サザン関連、今回は93年に突如リリースされたサザンのメガ・ミックス「江ノ島 〜 Southern All Stars Golden Hits Medley」です。

元々93年というのは、ミュージシャン側としても特に何も予定がなかったものの、何せデビュー15周年の年ですから、何もしない訳にもいかず、「エロティカ・セブン」「素敵なバーディー」という、83年以降禁じ手としていたバタ臭いラテン・ディスコ歌謡/ブルージーな三連ものを10年ぶりに解禁しました。しかし、アルバムを出すほどのモチベーションも無く、何とか会社側の企画で絞り出されたのが本作かと推察しますが、安易にベスト盤に行くこと無く、意欲的な企画が飛び出します。

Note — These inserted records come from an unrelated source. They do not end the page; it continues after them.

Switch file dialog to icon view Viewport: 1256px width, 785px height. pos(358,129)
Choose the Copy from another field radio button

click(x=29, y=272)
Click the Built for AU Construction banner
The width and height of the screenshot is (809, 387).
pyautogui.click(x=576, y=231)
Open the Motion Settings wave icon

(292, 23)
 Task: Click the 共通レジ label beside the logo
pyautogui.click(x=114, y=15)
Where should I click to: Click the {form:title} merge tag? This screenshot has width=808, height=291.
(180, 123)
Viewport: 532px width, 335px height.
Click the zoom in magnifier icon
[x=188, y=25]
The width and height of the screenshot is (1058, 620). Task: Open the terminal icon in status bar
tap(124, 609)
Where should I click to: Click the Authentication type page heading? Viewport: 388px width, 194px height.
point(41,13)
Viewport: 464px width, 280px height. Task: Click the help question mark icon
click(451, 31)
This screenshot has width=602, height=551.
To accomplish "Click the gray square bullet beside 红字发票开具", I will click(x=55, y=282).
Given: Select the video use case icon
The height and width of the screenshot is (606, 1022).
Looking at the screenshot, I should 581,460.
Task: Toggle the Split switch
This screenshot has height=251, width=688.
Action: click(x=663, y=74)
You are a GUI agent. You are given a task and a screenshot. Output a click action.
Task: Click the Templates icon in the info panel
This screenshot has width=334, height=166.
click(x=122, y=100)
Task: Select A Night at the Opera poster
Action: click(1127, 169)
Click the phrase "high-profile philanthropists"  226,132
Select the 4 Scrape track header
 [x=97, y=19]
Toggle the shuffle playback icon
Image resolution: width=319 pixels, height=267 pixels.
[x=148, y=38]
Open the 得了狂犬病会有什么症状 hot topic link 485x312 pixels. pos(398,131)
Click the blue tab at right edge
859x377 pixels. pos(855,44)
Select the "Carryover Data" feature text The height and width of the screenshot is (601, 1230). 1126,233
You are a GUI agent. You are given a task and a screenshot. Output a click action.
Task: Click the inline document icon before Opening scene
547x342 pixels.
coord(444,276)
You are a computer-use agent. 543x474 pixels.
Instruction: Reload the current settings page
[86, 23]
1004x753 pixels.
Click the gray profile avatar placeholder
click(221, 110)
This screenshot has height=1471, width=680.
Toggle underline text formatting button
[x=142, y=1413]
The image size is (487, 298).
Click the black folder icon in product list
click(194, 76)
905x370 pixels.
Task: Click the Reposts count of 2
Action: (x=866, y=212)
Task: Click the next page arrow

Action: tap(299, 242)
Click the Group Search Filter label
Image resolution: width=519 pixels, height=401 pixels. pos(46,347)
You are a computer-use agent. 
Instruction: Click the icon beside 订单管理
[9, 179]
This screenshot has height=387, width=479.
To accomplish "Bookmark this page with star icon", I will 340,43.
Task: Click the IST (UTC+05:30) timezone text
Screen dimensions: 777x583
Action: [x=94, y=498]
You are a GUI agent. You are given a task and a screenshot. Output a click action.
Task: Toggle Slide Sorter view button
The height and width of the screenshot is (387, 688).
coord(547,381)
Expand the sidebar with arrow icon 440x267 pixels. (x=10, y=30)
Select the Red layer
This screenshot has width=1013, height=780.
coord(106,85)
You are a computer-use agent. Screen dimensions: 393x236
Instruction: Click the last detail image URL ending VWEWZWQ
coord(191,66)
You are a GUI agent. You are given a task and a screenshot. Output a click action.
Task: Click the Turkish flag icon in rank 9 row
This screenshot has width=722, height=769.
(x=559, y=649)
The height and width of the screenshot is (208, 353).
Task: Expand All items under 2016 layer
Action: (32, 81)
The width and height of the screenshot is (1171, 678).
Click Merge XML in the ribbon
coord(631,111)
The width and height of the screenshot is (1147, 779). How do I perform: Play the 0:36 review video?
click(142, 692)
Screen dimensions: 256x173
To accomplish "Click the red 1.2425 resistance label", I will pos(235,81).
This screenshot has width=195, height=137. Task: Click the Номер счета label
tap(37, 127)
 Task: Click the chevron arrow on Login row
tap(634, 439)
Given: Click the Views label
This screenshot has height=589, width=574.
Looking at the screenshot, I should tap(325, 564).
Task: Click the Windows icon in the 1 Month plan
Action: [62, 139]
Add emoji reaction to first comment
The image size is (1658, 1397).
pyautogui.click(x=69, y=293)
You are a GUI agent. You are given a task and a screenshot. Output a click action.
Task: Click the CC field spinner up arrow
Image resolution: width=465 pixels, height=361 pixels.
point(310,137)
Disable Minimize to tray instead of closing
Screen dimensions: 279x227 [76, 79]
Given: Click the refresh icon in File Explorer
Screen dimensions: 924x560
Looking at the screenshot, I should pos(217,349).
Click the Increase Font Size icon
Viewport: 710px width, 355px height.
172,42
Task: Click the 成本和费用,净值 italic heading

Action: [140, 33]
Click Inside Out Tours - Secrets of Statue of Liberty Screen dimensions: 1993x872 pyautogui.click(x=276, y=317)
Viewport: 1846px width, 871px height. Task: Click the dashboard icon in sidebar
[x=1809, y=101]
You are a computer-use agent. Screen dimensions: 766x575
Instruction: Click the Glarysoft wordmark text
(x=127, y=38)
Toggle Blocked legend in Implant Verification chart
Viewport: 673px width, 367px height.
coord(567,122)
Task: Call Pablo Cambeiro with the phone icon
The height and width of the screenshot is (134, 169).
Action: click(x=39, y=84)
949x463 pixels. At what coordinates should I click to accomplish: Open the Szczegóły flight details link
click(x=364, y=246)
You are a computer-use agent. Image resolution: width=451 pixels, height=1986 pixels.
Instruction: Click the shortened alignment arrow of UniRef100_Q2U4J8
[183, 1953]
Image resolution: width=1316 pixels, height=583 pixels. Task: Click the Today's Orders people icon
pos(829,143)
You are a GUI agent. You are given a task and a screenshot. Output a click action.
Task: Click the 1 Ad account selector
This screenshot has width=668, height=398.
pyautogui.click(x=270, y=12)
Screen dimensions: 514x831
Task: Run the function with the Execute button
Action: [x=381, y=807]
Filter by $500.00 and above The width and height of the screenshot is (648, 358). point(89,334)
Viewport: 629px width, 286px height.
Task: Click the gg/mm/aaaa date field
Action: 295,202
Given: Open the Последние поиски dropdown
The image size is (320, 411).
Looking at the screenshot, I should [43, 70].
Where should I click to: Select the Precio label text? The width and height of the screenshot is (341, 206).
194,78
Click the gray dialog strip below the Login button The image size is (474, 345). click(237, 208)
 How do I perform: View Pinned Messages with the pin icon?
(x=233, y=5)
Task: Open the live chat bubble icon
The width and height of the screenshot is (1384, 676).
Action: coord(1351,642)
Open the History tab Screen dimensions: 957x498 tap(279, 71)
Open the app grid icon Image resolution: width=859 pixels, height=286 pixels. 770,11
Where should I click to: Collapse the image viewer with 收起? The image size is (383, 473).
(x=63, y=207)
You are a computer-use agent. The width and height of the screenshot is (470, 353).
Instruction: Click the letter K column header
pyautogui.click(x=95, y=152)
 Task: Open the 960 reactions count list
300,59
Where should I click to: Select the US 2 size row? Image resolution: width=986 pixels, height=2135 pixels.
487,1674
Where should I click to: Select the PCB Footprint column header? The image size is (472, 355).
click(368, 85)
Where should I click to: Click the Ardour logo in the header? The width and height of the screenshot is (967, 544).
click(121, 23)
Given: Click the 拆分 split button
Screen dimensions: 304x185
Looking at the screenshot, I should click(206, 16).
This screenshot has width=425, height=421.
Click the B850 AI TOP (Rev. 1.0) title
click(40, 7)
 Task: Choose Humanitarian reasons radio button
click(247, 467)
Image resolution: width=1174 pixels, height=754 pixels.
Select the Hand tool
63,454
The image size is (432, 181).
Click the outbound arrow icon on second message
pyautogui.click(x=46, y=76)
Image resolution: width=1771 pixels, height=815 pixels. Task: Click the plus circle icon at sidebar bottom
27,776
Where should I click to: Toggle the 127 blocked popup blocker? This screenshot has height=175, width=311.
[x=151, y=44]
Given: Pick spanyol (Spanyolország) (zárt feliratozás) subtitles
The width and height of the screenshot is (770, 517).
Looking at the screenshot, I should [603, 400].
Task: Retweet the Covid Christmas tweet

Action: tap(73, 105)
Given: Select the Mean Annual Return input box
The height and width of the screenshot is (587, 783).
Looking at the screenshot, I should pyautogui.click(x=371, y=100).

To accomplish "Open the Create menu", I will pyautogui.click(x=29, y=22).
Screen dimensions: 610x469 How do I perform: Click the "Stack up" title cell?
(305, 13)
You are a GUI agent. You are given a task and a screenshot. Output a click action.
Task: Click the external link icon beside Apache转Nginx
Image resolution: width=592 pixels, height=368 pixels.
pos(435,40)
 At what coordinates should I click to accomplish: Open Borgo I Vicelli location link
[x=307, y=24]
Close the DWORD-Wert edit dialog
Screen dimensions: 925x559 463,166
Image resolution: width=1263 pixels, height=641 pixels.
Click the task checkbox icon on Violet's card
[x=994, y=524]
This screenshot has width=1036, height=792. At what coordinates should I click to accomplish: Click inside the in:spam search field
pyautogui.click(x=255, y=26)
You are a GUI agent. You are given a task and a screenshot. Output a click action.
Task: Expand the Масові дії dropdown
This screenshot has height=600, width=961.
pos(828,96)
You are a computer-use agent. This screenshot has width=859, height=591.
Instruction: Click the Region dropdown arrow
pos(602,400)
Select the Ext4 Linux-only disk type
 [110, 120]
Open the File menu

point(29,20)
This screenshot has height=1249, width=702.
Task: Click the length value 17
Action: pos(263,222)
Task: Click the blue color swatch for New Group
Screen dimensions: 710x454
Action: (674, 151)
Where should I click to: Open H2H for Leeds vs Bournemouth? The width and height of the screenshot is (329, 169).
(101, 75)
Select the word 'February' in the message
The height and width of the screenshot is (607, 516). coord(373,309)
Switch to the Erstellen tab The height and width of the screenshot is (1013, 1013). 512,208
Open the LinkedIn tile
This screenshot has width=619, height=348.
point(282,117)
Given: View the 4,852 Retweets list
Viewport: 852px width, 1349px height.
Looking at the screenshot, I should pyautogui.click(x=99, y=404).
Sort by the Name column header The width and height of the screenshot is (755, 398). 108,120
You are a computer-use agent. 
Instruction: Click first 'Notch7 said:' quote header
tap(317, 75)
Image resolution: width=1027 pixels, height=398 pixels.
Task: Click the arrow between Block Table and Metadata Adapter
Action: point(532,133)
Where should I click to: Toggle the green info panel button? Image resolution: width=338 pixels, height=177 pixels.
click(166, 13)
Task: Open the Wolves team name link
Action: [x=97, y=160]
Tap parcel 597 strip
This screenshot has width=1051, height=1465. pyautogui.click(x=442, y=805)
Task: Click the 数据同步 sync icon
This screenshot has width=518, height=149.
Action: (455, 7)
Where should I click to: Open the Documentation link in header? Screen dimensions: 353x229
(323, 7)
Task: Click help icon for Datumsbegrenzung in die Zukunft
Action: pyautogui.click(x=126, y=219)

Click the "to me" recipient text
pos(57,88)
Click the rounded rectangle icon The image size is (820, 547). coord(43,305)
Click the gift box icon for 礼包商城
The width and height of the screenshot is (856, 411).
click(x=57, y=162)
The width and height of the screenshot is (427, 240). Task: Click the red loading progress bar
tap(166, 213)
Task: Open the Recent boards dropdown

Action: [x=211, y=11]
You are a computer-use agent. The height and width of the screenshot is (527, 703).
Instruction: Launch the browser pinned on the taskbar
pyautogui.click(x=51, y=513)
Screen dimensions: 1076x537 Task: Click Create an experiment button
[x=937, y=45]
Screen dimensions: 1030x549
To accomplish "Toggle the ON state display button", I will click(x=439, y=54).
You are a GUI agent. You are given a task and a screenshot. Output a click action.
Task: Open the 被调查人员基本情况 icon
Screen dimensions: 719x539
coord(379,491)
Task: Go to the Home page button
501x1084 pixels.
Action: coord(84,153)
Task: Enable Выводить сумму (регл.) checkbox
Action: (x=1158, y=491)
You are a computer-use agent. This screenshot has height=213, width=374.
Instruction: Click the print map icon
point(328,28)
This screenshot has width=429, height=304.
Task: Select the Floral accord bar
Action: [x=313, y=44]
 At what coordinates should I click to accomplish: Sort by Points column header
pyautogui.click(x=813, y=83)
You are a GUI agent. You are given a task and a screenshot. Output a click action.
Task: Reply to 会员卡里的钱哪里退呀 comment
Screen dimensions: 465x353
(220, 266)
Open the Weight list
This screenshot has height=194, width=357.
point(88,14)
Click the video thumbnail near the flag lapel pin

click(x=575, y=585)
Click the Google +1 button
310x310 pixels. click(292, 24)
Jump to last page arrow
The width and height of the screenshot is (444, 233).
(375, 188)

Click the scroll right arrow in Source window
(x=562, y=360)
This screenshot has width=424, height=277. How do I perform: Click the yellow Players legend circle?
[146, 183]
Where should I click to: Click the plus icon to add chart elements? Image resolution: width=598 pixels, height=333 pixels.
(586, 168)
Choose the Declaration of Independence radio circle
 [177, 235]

どんな企画かというと、過去の録音をメドレー形式でフロア向け風にリミックスするというものでした。何しろこの作品、公式でも未だに全く制作体制が公になっておらず、謎のままです。リリース時の設定は「謎の集団Z団がサザンのマルチ・マスターを盗難しリミックス、(架空の・というかこの作品のためのレーベルである)『江ノ島レコード』からリリースする」というものでした。しかし、少なくとも福富幸宏さん・斎藤誠さんが後にそれぞれ公式サイトで参加作品として掲載されていたことがあり、小西康陽さんも福富さんが当作品に携わっていることをサイトに書かれていたこともあるため、このお二人は参加しているのが確定と見ていいでしょう。当作品が好評となり、翌年福富さんへブルーハーツのリミックス企画『KING OF MIX』プロデュースの依頼が来ることになります(その際アルバムの名義は「盗賊団」でした)。今でこそサザン関連に欠かせない存在の斎藤さんもこの時点ではサザン関連のレコーディングから離れて久しく(原由子さんの84年『Miss YOKOHAMADULT』の後は92年の同じく原さん「友達でいようね」の編曲とアニメ「眠れぬ夜の小さなお話」の音楽を担当した程度でした)、この作品も過去とは違う文脈で声がかかったのかもしれません。さらにさらに、今野多久郎さんもaxelleのプロフィールに本作プロデュースの記載があります。今野さんも桑田さん絡みでは90年代半ばまで様々共演があり、人脈の供給元としても重要な方です。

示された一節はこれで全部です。